*** Opening Input records ***

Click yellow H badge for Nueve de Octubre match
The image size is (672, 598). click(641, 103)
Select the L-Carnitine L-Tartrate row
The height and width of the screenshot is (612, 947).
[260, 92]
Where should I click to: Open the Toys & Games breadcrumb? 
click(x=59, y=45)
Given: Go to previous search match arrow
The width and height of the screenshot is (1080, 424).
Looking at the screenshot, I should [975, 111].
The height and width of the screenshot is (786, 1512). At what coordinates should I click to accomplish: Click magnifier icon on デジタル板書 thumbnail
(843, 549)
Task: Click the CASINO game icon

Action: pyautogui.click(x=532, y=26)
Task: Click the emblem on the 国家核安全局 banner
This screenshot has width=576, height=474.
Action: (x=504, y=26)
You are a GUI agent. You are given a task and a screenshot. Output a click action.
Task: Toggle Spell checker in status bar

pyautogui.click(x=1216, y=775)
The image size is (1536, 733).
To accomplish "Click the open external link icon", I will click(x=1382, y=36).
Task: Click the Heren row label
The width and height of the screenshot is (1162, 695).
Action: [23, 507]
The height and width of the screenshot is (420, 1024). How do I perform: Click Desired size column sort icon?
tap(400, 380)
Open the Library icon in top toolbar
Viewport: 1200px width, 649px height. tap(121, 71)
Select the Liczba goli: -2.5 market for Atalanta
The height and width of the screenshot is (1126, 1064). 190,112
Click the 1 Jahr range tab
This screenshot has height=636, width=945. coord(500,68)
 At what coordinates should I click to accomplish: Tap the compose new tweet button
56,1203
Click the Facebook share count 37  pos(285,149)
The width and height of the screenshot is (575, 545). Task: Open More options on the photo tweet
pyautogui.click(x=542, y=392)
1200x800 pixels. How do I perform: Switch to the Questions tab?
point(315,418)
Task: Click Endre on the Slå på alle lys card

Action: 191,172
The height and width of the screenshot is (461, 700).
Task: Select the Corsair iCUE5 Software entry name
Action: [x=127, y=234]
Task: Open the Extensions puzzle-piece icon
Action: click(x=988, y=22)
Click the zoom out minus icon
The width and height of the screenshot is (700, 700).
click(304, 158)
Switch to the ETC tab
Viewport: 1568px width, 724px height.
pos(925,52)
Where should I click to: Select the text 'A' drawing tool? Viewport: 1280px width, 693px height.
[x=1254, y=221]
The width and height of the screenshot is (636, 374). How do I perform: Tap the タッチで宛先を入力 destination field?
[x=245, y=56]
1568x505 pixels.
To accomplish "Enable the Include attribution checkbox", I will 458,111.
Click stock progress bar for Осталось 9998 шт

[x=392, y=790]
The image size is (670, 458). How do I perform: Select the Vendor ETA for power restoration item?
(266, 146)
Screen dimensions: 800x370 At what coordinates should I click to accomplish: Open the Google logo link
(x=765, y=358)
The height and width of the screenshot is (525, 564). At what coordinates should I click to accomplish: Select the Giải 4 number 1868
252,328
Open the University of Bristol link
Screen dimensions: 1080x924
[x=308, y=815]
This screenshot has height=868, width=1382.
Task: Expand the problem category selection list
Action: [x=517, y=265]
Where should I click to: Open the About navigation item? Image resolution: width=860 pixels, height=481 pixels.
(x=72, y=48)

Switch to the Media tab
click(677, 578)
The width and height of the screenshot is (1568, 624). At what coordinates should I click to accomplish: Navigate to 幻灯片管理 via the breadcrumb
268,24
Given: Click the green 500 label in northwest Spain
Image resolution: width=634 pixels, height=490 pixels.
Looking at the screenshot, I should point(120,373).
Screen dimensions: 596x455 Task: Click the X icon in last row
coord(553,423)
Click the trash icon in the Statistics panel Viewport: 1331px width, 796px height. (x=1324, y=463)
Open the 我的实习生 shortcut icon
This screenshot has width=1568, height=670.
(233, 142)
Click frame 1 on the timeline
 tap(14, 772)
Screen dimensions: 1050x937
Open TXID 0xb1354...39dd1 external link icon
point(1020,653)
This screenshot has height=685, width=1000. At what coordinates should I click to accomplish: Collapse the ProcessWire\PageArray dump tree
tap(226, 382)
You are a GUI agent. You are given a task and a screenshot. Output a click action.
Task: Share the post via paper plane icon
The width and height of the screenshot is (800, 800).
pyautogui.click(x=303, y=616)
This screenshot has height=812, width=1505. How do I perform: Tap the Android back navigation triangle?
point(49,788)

*** Closing Input records ***

What to produce -> Find and copy each line of the data where "will" is present.

Solved problem ->
To accomplish "Click the open external link icon", I will click(x=1382, y=36).
To accomplish "Enable the Include attribution checkbox", I will 458,111.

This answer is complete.